**PROBLEM REQUIREMENTS**:
Omit the pictures from the listing below and print every remaining entry verbatim.

════

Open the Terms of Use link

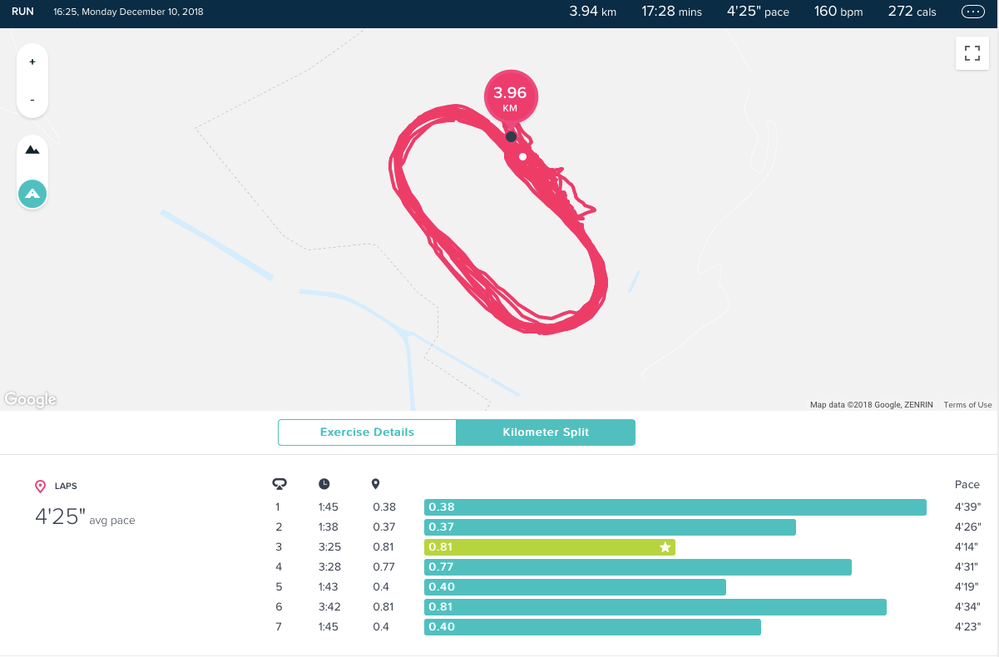click(x=967, y=405)
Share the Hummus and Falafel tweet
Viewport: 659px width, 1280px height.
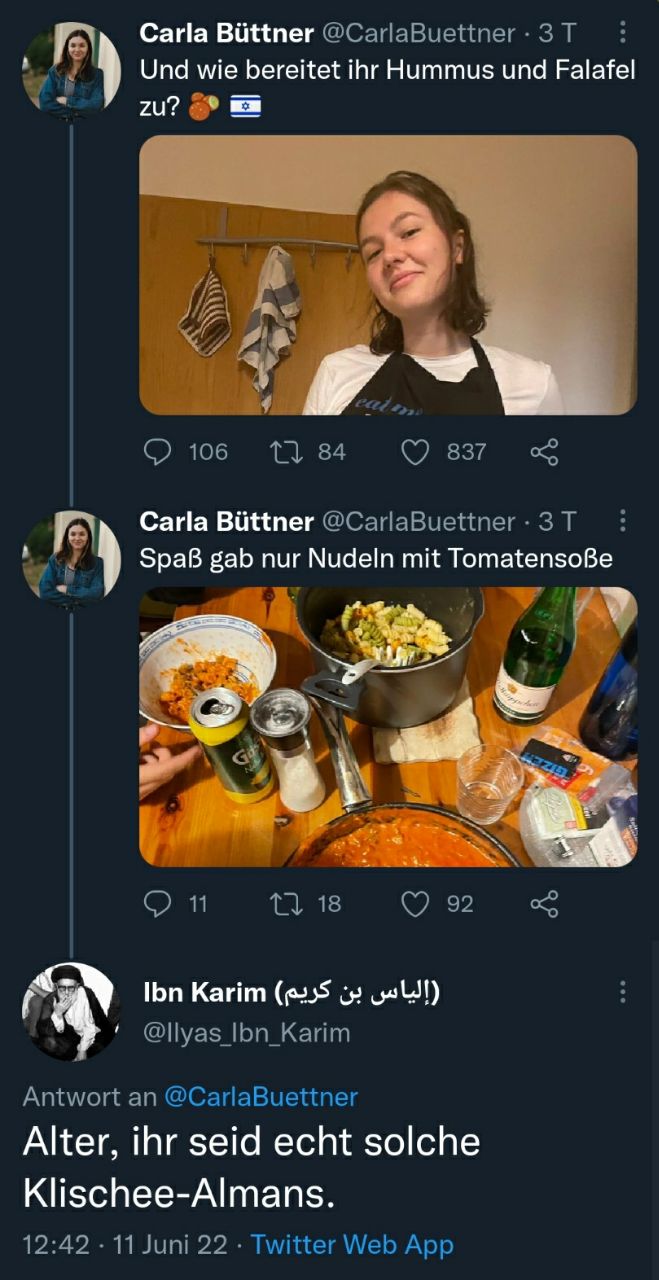(x=544, y=452)
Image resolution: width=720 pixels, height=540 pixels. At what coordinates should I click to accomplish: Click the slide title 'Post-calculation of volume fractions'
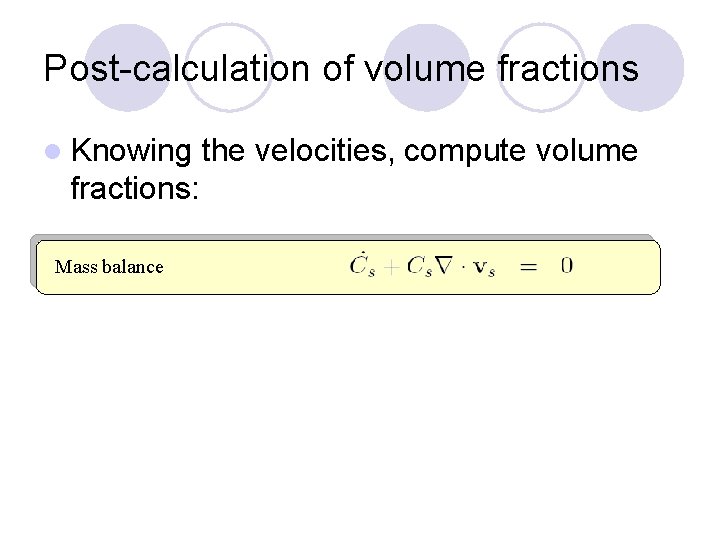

════

**ANSWER FOR THE TASK**:
Open the Terms of Use link

click(x=967, y=405)
Share the Hummus and Falafel tweet
Viewport: 659px width, 1280px height.
(x=544, y=452)
Image resolution: width=720 pixels, height=540 pixels. At what coordinates should I click to accomplish: Click the slide title 'Post-calculation of volume fractions'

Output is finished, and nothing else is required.